◆ **About this task**: Quote the entries below from the line with "Toggle CPU Temperature legend swatch" through the line with "Screen dimensions: 1423x840", both ends included, and only those lines.
------ Task material ------
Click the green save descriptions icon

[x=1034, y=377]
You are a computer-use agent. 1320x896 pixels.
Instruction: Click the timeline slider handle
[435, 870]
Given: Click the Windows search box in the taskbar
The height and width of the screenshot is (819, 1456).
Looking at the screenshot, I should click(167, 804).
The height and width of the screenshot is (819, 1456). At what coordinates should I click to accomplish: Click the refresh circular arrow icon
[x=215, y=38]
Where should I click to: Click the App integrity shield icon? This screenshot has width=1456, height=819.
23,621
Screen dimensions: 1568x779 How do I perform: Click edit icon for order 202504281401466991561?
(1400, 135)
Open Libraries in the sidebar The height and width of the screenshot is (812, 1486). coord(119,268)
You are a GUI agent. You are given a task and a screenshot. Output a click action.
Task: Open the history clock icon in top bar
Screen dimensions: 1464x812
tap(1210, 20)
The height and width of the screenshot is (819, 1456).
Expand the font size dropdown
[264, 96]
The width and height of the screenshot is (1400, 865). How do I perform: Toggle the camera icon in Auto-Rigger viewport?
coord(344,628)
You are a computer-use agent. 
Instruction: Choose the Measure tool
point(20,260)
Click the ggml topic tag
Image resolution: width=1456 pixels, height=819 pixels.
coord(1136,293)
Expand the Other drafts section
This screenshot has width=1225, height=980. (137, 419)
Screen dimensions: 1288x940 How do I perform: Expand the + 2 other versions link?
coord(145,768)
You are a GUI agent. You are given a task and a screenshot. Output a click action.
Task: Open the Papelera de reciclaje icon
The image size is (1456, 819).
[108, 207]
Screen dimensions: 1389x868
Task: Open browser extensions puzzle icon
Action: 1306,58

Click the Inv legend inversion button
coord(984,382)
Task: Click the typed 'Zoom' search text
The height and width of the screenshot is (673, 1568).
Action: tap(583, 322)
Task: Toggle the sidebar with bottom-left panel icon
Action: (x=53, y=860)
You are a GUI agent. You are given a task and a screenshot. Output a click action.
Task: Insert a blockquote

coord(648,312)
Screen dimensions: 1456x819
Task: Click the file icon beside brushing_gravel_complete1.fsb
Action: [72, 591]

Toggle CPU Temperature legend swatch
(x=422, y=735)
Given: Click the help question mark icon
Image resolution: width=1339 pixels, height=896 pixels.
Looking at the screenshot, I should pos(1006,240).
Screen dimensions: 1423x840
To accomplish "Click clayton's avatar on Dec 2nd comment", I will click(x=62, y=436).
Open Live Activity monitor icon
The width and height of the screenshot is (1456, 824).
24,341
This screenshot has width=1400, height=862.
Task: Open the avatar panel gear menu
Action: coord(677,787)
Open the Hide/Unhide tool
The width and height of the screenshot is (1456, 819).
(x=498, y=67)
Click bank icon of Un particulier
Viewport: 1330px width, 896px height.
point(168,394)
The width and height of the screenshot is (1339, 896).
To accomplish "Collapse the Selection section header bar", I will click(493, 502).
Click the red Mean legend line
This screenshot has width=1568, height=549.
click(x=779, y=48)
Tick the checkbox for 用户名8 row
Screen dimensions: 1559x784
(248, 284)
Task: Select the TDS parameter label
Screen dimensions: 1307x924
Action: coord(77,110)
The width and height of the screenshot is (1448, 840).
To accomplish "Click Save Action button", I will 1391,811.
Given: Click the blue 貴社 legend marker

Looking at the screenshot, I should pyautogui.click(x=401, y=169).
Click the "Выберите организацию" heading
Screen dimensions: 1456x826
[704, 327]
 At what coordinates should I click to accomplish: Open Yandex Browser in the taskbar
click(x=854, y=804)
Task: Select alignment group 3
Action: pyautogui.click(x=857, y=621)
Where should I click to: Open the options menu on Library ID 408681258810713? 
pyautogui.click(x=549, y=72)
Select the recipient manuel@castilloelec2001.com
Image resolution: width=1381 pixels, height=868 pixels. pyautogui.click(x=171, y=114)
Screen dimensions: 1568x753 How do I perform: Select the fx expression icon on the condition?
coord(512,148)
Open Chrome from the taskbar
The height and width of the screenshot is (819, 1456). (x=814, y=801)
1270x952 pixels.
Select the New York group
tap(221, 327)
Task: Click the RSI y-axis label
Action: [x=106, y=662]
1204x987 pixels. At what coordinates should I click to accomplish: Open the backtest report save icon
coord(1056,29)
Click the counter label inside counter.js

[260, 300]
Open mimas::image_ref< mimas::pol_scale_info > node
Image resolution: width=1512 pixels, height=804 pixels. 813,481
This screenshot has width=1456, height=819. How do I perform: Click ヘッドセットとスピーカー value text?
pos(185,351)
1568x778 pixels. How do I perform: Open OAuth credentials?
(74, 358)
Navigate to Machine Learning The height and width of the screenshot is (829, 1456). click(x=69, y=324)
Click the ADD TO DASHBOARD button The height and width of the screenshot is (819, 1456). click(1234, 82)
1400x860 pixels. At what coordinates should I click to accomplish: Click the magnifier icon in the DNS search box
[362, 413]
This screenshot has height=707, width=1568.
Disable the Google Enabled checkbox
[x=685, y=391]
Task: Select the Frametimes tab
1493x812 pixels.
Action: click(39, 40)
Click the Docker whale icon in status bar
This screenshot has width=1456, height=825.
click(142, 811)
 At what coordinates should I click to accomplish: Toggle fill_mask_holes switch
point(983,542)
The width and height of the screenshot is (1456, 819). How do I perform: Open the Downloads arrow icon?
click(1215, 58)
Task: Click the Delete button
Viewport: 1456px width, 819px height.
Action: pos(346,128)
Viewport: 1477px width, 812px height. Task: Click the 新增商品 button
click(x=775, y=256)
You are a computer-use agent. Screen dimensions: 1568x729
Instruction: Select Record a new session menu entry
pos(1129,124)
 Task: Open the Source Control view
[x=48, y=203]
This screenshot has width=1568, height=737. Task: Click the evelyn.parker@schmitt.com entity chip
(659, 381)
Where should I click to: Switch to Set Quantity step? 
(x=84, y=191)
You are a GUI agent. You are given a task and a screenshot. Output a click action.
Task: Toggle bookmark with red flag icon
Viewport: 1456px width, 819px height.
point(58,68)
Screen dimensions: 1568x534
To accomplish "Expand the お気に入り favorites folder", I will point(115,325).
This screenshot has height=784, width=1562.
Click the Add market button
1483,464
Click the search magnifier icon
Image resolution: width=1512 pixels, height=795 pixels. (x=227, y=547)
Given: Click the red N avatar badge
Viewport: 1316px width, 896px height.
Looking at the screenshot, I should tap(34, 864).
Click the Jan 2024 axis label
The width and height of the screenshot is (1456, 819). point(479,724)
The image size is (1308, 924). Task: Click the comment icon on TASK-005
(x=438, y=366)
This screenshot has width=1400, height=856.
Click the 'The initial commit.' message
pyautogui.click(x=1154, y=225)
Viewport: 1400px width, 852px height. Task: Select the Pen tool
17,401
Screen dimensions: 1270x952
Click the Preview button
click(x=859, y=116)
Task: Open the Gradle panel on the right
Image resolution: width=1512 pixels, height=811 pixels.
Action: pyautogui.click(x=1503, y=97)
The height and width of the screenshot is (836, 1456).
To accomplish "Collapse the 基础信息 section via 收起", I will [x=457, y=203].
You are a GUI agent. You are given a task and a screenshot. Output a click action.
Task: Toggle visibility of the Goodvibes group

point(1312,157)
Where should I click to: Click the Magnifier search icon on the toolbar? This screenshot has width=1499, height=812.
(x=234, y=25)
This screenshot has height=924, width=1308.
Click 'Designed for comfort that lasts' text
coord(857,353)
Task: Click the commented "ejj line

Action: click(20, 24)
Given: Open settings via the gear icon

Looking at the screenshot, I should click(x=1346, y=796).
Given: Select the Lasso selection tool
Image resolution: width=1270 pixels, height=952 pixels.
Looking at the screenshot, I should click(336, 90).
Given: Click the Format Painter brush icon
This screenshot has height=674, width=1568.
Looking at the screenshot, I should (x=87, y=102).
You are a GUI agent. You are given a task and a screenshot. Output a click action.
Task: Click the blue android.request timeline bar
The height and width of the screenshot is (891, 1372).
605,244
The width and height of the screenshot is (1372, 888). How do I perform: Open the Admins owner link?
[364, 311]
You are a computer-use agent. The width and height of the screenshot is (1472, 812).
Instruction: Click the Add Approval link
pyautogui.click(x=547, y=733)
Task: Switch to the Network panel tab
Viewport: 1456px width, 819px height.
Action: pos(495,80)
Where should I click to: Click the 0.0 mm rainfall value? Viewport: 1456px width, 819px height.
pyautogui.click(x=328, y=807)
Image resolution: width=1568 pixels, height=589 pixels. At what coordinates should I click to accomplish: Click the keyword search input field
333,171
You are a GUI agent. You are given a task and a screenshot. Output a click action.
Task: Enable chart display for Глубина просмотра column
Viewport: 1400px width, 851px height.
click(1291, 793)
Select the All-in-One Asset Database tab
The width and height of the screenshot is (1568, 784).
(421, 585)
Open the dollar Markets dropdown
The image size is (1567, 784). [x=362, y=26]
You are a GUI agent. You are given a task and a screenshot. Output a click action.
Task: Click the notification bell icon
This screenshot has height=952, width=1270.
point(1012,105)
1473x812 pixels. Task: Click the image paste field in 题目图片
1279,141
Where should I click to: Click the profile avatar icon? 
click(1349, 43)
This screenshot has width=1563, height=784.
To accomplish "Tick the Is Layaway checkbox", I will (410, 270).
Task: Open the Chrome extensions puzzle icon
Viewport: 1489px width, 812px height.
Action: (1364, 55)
------
◆ **Written answer**:
Toggle CPU Temperature legend swatch
(x=422, y=735)
Given: Click the help question mark icon
Image resolution: width=1339 pixels, height=896 pixels.
Looking at the screenshot, I should pos(1006,240).
Screen dimensions: 1423x840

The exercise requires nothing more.